Collected data
────────────────

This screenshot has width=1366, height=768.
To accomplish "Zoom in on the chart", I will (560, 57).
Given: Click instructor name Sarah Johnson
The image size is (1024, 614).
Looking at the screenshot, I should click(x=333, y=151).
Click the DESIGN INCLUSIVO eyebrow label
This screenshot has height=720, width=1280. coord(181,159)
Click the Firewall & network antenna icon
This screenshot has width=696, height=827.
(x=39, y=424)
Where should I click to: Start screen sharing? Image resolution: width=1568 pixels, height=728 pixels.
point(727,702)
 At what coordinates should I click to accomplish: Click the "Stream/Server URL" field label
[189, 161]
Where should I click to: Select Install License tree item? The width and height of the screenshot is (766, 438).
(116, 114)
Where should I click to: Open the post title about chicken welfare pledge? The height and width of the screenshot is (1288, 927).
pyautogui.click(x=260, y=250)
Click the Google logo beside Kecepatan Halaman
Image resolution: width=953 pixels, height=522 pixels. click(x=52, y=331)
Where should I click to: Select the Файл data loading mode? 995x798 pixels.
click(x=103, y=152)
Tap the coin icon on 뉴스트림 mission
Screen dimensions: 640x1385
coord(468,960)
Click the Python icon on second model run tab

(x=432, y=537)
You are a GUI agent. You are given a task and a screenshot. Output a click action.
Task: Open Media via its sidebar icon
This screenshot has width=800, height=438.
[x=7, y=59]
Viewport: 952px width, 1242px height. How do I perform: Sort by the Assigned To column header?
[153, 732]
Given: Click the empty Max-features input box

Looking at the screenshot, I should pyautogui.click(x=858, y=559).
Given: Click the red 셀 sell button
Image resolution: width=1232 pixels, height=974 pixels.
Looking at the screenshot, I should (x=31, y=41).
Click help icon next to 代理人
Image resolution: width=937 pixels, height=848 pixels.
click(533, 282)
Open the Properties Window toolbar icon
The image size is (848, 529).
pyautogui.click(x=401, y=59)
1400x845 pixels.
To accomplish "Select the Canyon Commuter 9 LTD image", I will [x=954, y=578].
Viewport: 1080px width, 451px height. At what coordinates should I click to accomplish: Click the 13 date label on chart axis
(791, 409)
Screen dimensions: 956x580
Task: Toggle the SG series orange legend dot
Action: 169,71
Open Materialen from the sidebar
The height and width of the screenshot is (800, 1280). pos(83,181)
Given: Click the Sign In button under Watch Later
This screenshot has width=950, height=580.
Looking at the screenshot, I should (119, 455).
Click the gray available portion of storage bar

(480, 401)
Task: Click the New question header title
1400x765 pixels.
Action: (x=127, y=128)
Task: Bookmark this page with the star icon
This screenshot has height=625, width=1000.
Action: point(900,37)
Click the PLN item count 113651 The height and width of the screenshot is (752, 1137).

────────────────

Prompt: Reproduce each entry above. Every word must match.

Response area:
This screenshot has width=1366, height=768.
To accomplish "Zoom in on the chart", I will (560, 57).
Given: Click instructor name Sarah Johnson
The image size is (1024, 614).
Looking at the screenshot, I should click(x=333, y=151).
Click the DESIGN INCLUSIVO eyebrow label
This screenshot has height=720, width=1280. coord(181,159)
Click the Firewall & network antenna icon
This screenshot has width=696, height=827.
(x=39, y=424)
Where should I click to: Start screen sharing? Image resolution: width=1568 pixels, height=728 pixels.
point(727,702)
 At what coordinates should I click to accomplish: Click the "Stream/Server URL" field label
[189, 161]
Where should I click to: Select Install License tree item? The width and height of the screenshot is (766, 438).
(116, 114)
Where should I click to: Open the post title about chicken welfare pledge? The height and width of the screenshot is (1288, 927).
pyautogui.click(x=260, y=250)
Click the Google logo beside Kecepatan Halaman
Image resolution: width=953 pixels, height=522 pixels. click(x=52, y=331)
Where should I click to: Select the Файл data loading mode? 995x798 pixels.
click(x=103, y=152)
Tap the coin icon on 뉴스트림 mission
Screen dimensions: 640x1385
coord(468,960)
Click the Python icon on second model run tab

(x=432, y=537)
You are a GUI agent. You are given a task and a screenshot. Output a click action.
Task: Open Media via its sidebar icon
This screenshot has width=800, height=438.
[x=7, y=59]
Viewport: 952px width, 1242px height. How do I perform: Sort by the Assigned To column header?
[153, 732]
Given: Click the empty Max-features input box

Looking at the screenshot, I should pyautogui.click(x=858, y=559).
Given: Click the red 셀 sell button
Image resolution: width=1232 pixels, height=974 pixels.
Looking at the screenshot, I should (x=31, y=41).
Click help icon next to 代理人
Image resolution: width=937 pixels, height=848 pixels.
click(533, 282)
Open the Properties Window toolbar icon
The image size is (848, 529).
pyautogui.click(x=401, y=59)
1400x845 pixels.
To accomplish "Select the Canyon Commuter 9 LTD image", I will [x=954, y=578].
Viewport: 1080px width, 451px height. At what coordinates should I click to accomplish: Click the 13 date label on chart axis
(791, 409)
Screen dimensions: 956x580
Task: Toggle the SG series orange legend dot
Action: 169,71
Open Materialen from the sidebar
The height and width of the screenshot is (800, 1280). pos(83,181)
Given: Click the Sign In button under Watch Later
This screenshot has width=950, height=580.
Looking at the screenshot, I should (119, 455).
Click the gray available portion of storage bar

(480, 401)
Task: Click the New question header title
1400x765 pixels.
Action: (x=127, y=128)
Task: Bookmark this page with the star icon
This screenshot has height=625, width=1000.
Action: point(900,37)
Click the PLN item count 113651 The height and width of the screenshot is (752, 1137).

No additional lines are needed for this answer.